Why Does Debt Bring Risk?

Debt is a tool to help businesses grow, but if a business is incapable of paying off its lenders, then it exists at their mercy. In the worst case scenario, a company can go bankrupt if it cannot pay its creditors. However, a more frequent (but still costly) occurrence is where a company must issue shares at bargain-basement prices, permanently diluting shareholders, just to shore up its balance sheet. Of course, debt can be an important tool in businesses, particularly capital heavy businesses. The first step when considering a company's debt levels is to consider its cash and debt together.

View our latest analysis for DMC Global

How Much Debt Does DMC Global Carry?

The image below, which you can click on for greater detail, shows that DMC Global had debt of US$126.7m at the end of March 2023, a reduction from US$143.7m over a year. However, it does have US$19.6m in cash offsetting this, leading to net debt of about US$107.0m.
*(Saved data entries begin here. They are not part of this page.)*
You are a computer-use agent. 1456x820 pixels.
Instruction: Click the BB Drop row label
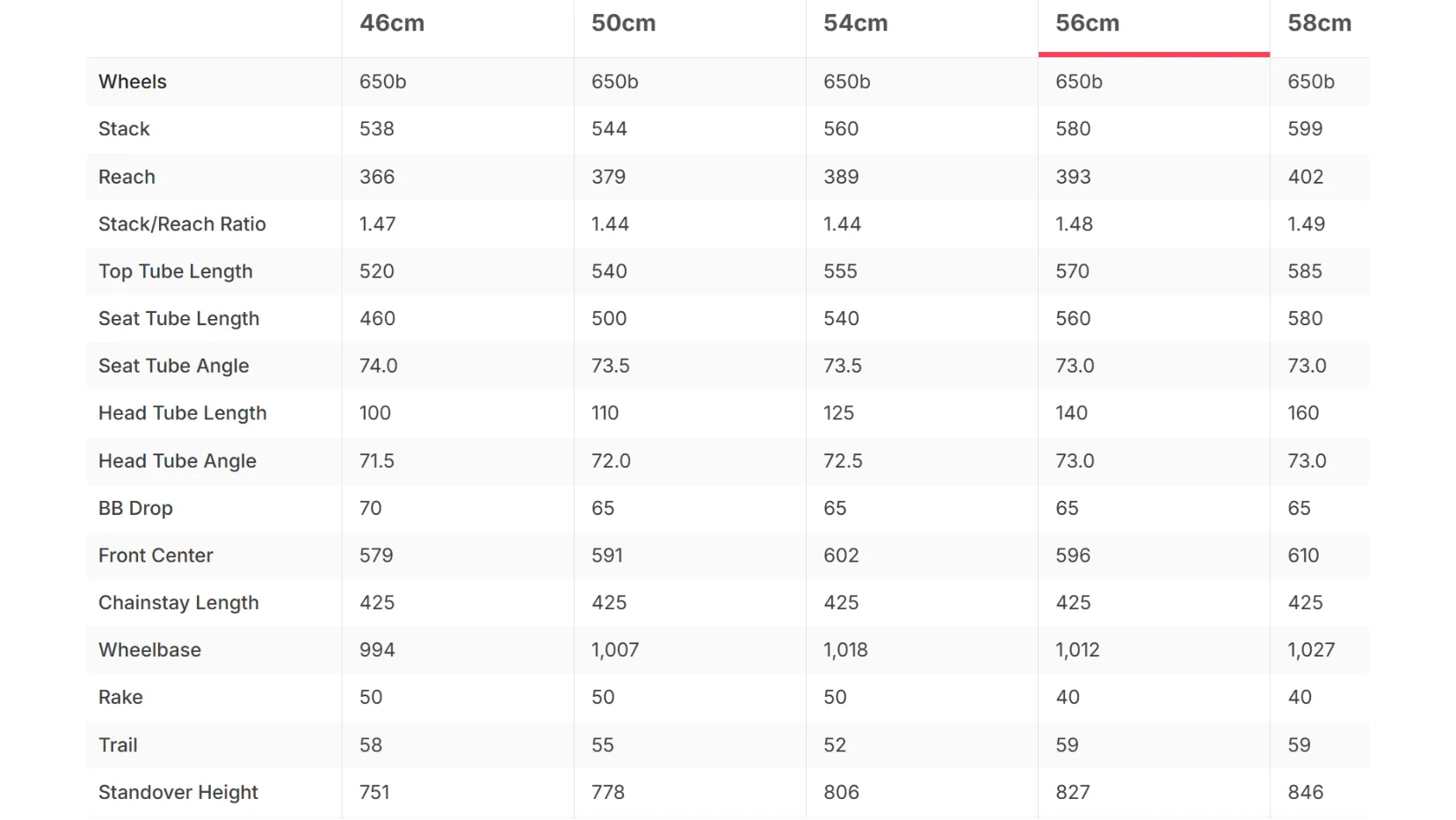coord(135,509)
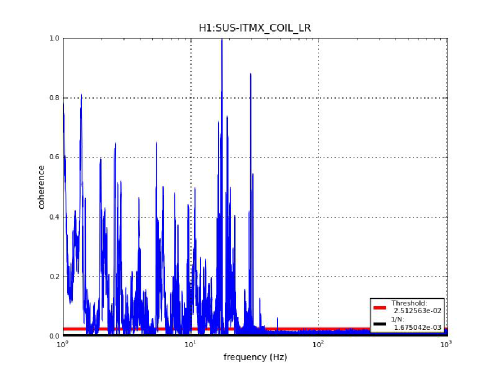Click the Threshold legend label text
The image size is (498, 374).
pos(409,303)
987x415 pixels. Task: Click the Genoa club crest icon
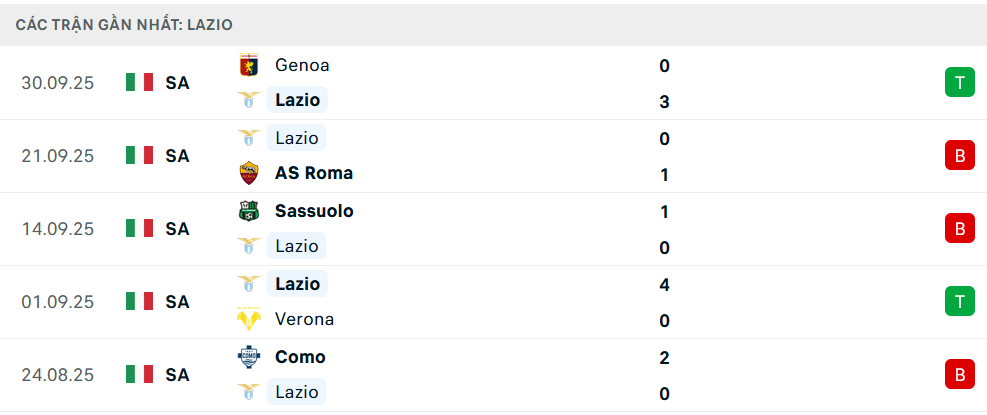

debt-equity-history-analysis
NasdaqGS:BOOM Debt to Equity History June 8th 2023

How Strong Is DMC Global's Balance Sheet?

According to the last reported balance sheet, DMC Global had liabilities of US$162.0m due within 12 months, and liabilities of US$172.3m due beyond 12 months. Offsetting this, it had US$19.6m in cash and US$109.3m in receivables that were due within 12 months. So its liabilities total US$205.2m more than the combination of its cash and short-term receivables.

DMC Global has a market capitalization of US$348.0m, so it could very likely raise cash to ameliorate its balance sheet, if the need arose. However, it is still worthwhile taking a close look at its ability to pay off debt.

We measure a company's debt load relative to its earnings power by looking at its net debt divided by its earnings before interest, tax, depreciation, and amortization (EBITDA) and by calculating how easily its earnings before interest and tax (EBIT) cover its interest expense (interest cover). Thus we consider debt relative to earnings both with and without depreciation and amortization expenses.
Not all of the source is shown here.